1\. Where did the money come from? (what is the Source) 2\. Where did the
money go? (what is the Use)

Suppose you borrow $100 from a bank:

1\. Where did the money come from? -> you borrowed it from someone else, so
increase Liabilities by $100. 2\. Where did the money go? -> to your checking
account (money you have), so increase Assets by $100.

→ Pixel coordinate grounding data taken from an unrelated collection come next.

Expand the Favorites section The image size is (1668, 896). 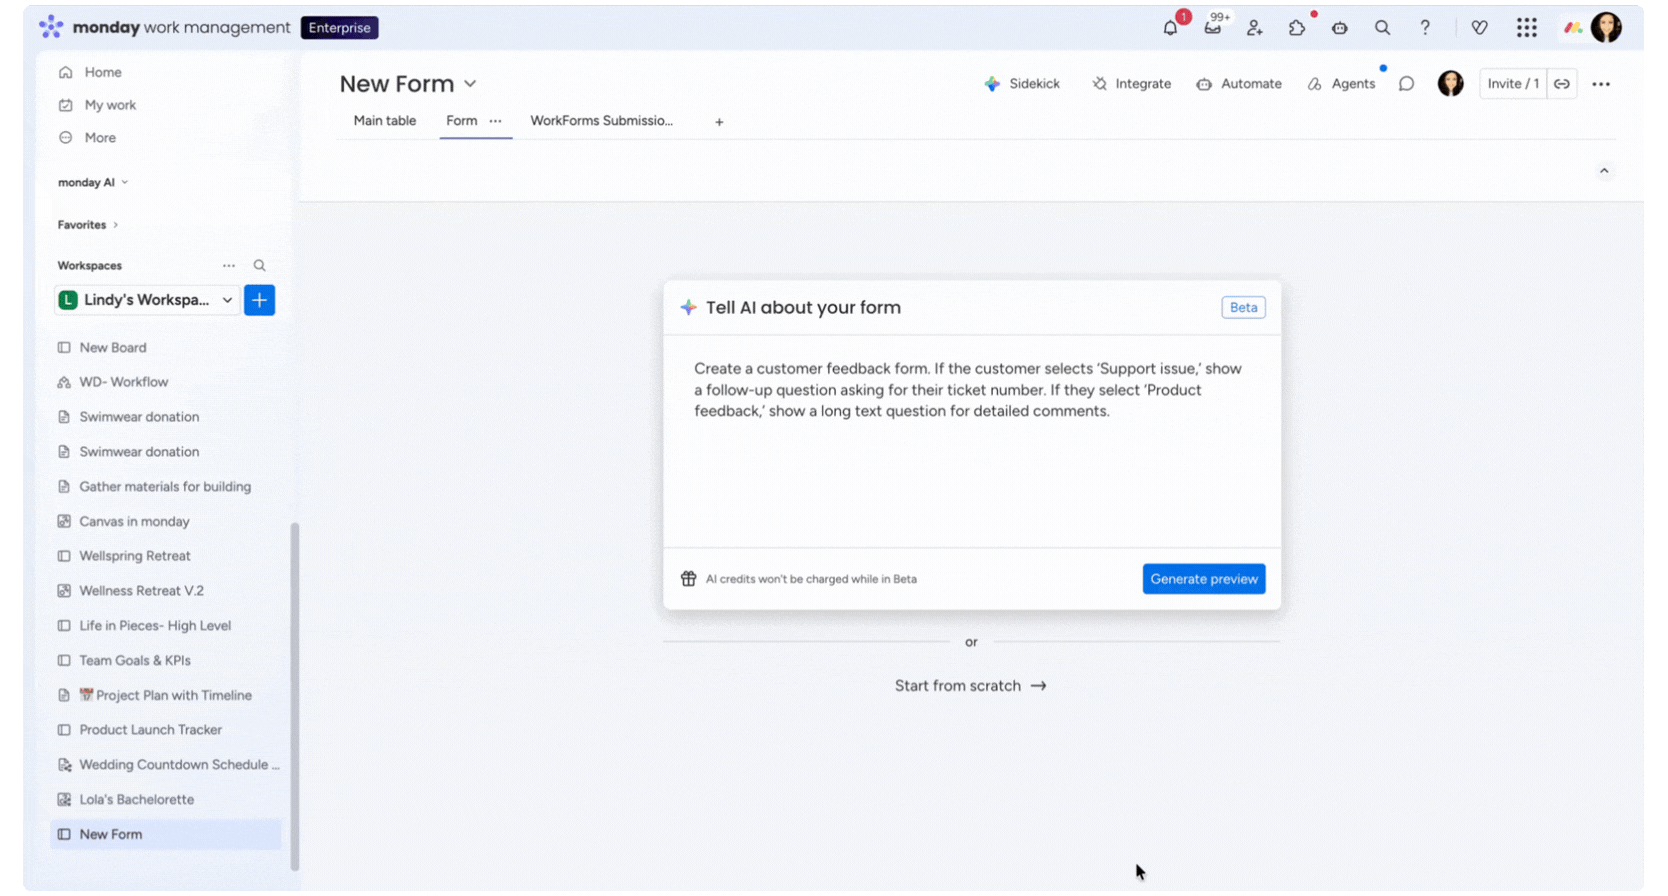(88, 225)
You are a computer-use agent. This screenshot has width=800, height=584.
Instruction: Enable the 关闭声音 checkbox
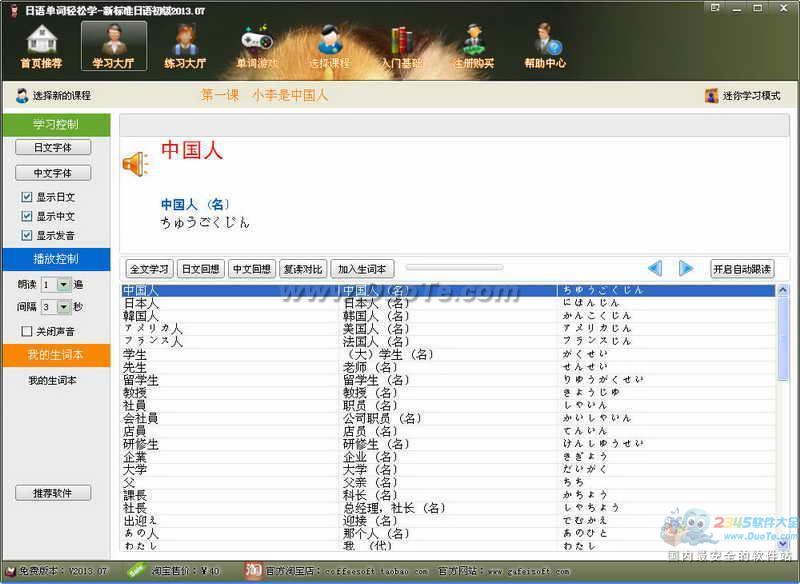point(27,331)
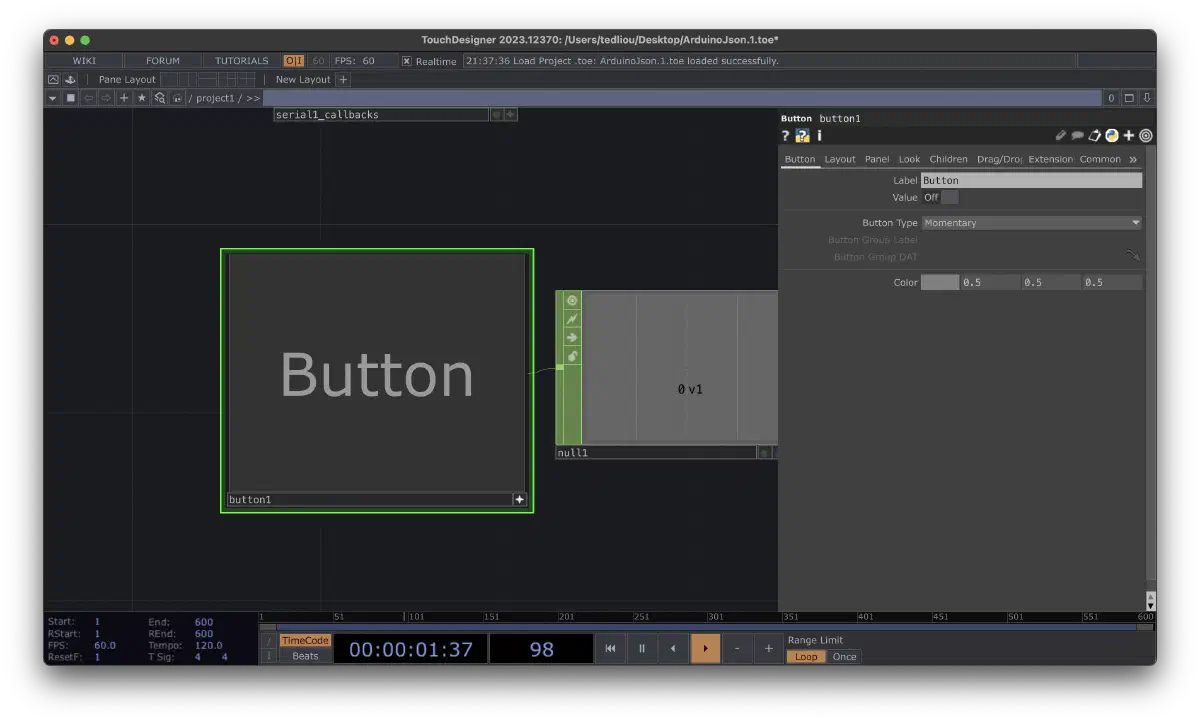Enable the viewer flag on the null1 node
Image resolution: width=1200 pixels, height=723 pixels.
(570, 300)
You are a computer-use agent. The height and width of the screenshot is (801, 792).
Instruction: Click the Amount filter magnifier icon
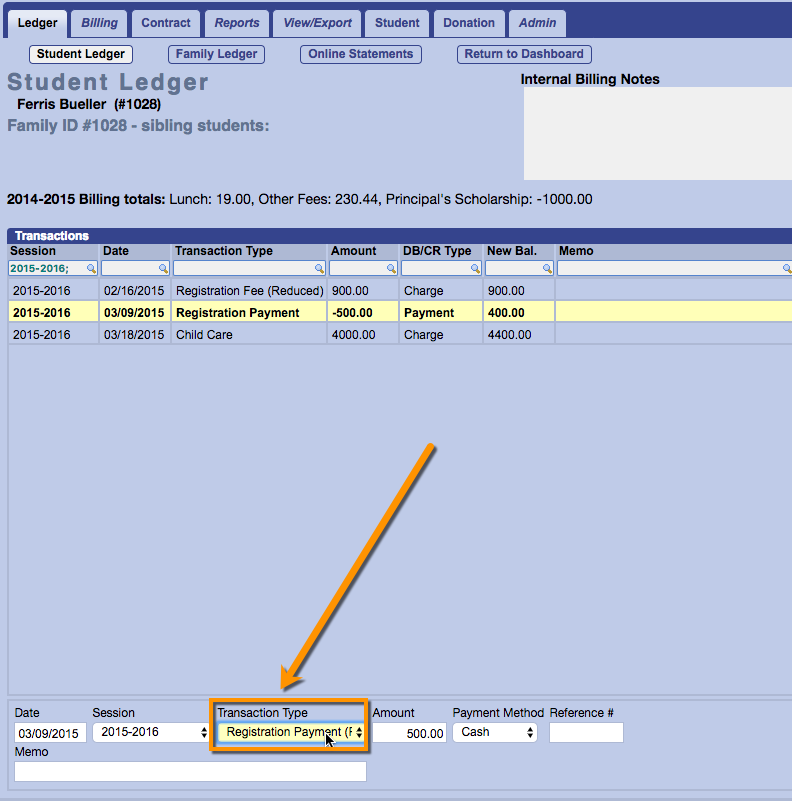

Adjustments to Source accounts (where money comes from) are Credits,
adjustments to Use accounts (where money goes) are Debits, so we could revise
the above statement to:

1\. Credit Liabilities $100 2\. Debit Assets $100

That's basically it. The rest is just breaking things down into sub accounts
(e.g. Assets:Checking or Equity:Income).

Hope that helps.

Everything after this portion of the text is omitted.